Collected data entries
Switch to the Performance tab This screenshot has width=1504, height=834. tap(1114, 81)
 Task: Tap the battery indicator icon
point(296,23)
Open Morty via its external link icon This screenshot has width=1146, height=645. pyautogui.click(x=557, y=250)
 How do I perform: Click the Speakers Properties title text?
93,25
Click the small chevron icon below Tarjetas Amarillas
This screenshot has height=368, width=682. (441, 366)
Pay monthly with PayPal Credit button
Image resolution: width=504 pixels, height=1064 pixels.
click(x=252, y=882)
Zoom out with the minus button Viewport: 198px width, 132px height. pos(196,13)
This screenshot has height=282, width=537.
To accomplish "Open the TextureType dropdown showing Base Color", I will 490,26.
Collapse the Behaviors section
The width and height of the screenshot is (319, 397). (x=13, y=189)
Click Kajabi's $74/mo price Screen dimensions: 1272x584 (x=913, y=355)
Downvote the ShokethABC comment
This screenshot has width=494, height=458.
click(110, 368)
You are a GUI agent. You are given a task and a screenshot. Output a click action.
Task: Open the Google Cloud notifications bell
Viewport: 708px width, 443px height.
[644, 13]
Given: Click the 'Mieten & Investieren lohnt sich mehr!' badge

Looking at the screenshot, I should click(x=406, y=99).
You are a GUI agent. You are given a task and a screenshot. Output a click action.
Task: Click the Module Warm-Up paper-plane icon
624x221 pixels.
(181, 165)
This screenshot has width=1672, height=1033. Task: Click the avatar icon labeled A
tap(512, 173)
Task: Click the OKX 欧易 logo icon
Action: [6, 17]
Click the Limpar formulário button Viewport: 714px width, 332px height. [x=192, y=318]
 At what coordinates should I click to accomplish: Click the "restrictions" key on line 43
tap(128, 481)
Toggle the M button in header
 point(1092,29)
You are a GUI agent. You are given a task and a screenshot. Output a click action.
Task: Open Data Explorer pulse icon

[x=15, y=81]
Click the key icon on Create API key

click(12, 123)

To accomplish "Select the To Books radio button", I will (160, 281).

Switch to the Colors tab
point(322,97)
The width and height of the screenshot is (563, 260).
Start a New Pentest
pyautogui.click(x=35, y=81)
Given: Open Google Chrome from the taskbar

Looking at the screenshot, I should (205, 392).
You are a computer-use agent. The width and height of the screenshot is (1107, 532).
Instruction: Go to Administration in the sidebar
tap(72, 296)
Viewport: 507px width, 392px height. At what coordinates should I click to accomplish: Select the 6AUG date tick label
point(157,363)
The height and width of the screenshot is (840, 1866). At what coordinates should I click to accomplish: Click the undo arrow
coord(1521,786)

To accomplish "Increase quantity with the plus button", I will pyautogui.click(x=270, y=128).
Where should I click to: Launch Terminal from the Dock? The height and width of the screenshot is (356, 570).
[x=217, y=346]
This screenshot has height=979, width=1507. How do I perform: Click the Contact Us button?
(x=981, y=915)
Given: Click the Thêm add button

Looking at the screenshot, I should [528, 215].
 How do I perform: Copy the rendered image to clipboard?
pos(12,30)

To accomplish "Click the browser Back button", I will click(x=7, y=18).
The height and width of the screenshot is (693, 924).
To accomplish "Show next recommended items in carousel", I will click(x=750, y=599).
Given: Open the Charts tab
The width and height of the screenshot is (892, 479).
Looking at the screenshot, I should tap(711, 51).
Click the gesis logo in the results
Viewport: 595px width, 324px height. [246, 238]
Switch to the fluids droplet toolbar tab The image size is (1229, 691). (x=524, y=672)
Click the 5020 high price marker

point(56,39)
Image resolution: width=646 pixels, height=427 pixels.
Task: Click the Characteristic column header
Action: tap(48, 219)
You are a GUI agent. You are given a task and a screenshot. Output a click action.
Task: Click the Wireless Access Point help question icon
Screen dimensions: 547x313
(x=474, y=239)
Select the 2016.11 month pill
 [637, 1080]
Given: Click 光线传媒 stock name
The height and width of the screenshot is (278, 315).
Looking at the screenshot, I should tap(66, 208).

■ **What you should do**: Rewrite the lines from the one containing "The width and height of the screenshot is (563, 260)." through the one containing "Looking at the screenshot, I should (205, 392)." as a numbered list, omitting any blank lines.

■ **Solved exercise**:
1. The width and height of the screenshot is (563, 260).
2. Start a New Pentest
3. pyautogui.click(x=35, y=81)
4. Given: Open Google Chrome from the taskbar
5. Looking at the screenshot, I should (205, 392).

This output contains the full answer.